AYRES: Well, just imagine how much that would change our lives, both in Sydney and in Newcastle, and it would be a very important structural change in, not just commuters' experience, but the way people live.

The Hunter Valley is a fantastic part of the world, and the more people who can live and work here the better.

 

HOST: Well, there's about 1,000 to 1,500 people that work at the Tomago Aluminium Smelter; the suggestion has been that your Government will provide cheap electricity via Snowy Hydro and Red Energy to keep Tomago going beyond 2028, the end of their current contract. Is that likely to happen, that we as the taxpayer will subsidise the future of Tomago Aluminium Smelter?

 

AYRES: We are working very hard as a government to leave no stone unturned around the future of that facility. It is Australia's youngest aluminium smelter, built in 1984, it, as you say employs 1,500 people. It makes a very significant part of our aluminium metal. It is an efficient facility, it uses about 12 per cent of New South Wales's electricity, which is extraordinary when you think about it, one facility –

 

HOST: And 40 per cent of their total costs is electricity –

 

AYRES: That's right, that's right, so –

 

HOST: – so there's a big impact on the feasibility of the company.

 

AYRES: So, we are paying very close attention. From the moment that I was appointed to this portfolio – significant work had been undertaken by Government in the lead‑up to the election. This has been an almost daily preoccupation, I can tell you. We have all of the machinery of government directed towards working with the owners of the facility and the New South Wales Government.

Of course, what it requires to deliver an outcome here is a feasible business case, and it requires the Commonwealth and the State and the owners all to be on the same page.
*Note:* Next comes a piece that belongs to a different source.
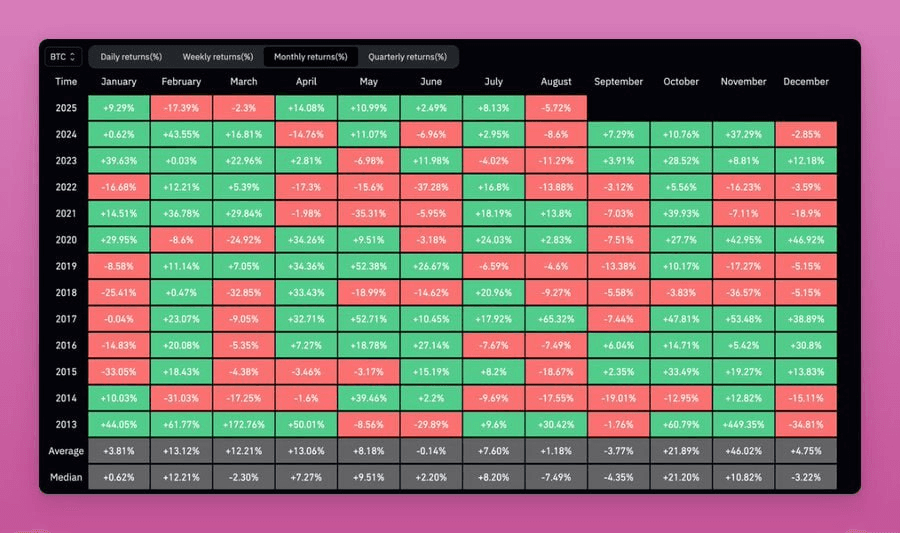900x533 pixels.
Task: Click the Time column header
Action: 66,81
That is a complex task here, but I've been around that facility most of my working life. I know how important it is for the valley, and I'm working very hard to do the very best that we can to secure it for the future.

 

HOST: And affordable energy, that's a hot topic at the moment.

 

AYRES: Yeah, oh, absolutely. You know, we have had a decade, under the previous government, where 24 out of 28 coal‑fired power stations announced their closure or brought forward their closure. Those developments happened because, like a car, you know, a power station's got a life, whether it's a coal‑fired power station or a big solar or wind facility. None of them go forever. They have a productive life and they become more and more expensive to maintain.
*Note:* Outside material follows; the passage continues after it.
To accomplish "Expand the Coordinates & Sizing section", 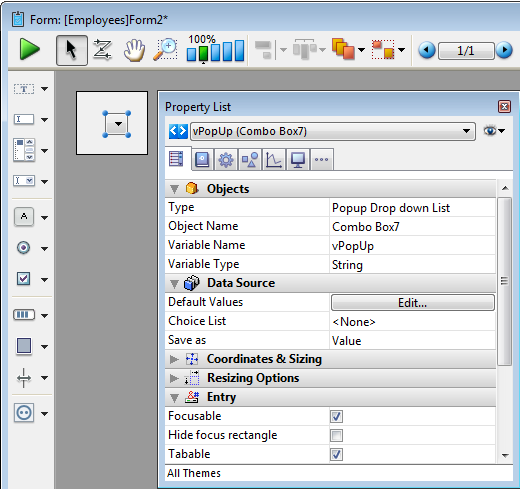I will (174, 359).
In our coal power sector, we're having very significant unplanned outages every day of the week. Literally every day of the week there is an unplanned outage. That's the key driver of costs at the moment in the electricity system, and we lost a decade where 24 out of these 28 power stations announced their closure and nothing happened because our opponents, you know, who were then in government, Abbott, Turnbull, Morrison, were arguing amongst themselves then in the way that they're arguing amongst themselves now, and couldn't land a stable policy framework. 

And when you do that, when the preoccupation is with internal drama, then you can't deliver the outcome that the community and industry need, and if you've got a predisposition towards wrecking, which is what some of these characters do, they're all about the drama and wrecking, they don't care about the national interest, it's Australians who pay.

 

HOST: I'll give you a free kick here; do you agree with Hollie Hughes that the Liberal Party's a rebel at the moment?

 

AYRES: Hollie Hughes, well, yeah, I mean –

 

HOST: Hollie Hunter, I should say. Holly Hughes, the former Senator.

 

AYRES: Yeah, yeah, yeah –

 

HOST: The former Liberal Senator.

 

AYRES: Yeah, no, she used to be across the chamber from me.

 

HOST: Yes, she did.

 

AYRES: Look, I understand, you know, Liberals who are proper Liberals, not these sort of ultraconservative ratbags who now inhabit the other side –

 

HOST: Well, they've moved away from the Menzies Liberal values?

 

AYRES: Well, they've moved away from where Australians are. You know, mainstream Australians, you know, they appreciate that the energy challenges are significant. We're adults, right – the task in front of us is to modernise the electricity system so that it delivers for households and industry in an environment where there will be a sharply escalating requirement for electricity, for households, but particularly for business.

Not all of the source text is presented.